A «ficção de que começa alguma coisa!», como afirma Fernando Pessoa, ou «truque do calendário», como prefere Mário Quintana, ou ainda «o milagre da renovação» em meio a «industrialização da esperança», como afirma Drummond, é coisa de apreensão movediça e cabe para ela um conceito a ser tirado de cada cabeça, ou até da mesma cabeça em momentos diferentes da vida.
Que o mundo se renova, que há ciclicida, isso é fato. Basta ver que o sol está aí a cada dia ou que as árvores se despem e se vestem repetidas vezes. Mas algumas renovações (e no de correr do ano existem outras, não é só na noite da virada) são constructos da nossa vida social e que tentamos transformar em fundamento psicológico, às vezes com efeito psicossomático. Daí que, querendo ou não querendo, entramos na renovação necessária para a vivência social.

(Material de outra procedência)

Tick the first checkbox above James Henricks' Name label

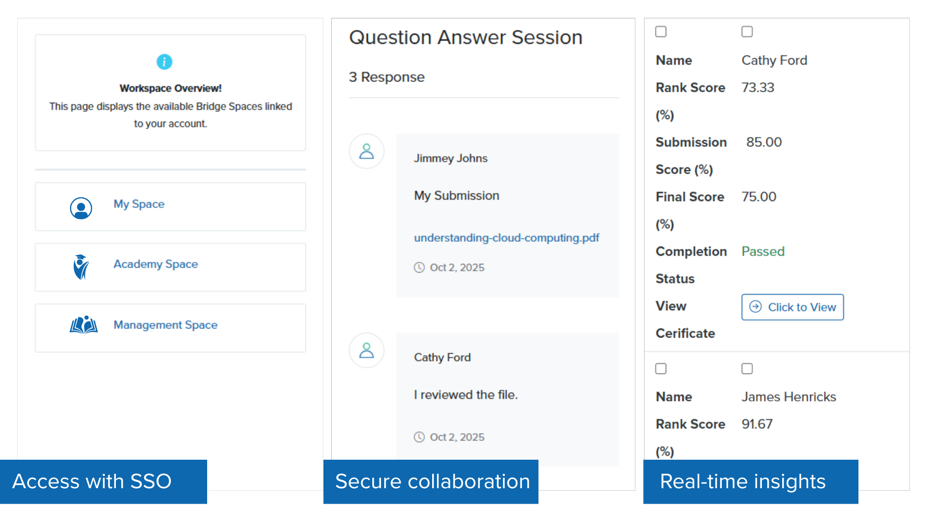pos(661,369)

E para que nós nos sintamos definitivamente nesta construção (ficção, truque, milagre) tome entregas de relatórios do ano passado, matrículas em escolas, impostos a pagar, novos chefes de executivo, calendário novo na parede e no pensamento… Mas as dívidas do ano passado permanecem, o salário magrinho do dezembro trabalhado vem lembrar nossa miséria de mais valia neste imundo capitalismo, os problemas do ano passado mas recentes acordam-nos de madrugada, até nossos dejetos ainda são de antes dos fogos. O ano velho, de fato, parece que demorar a finar de vez.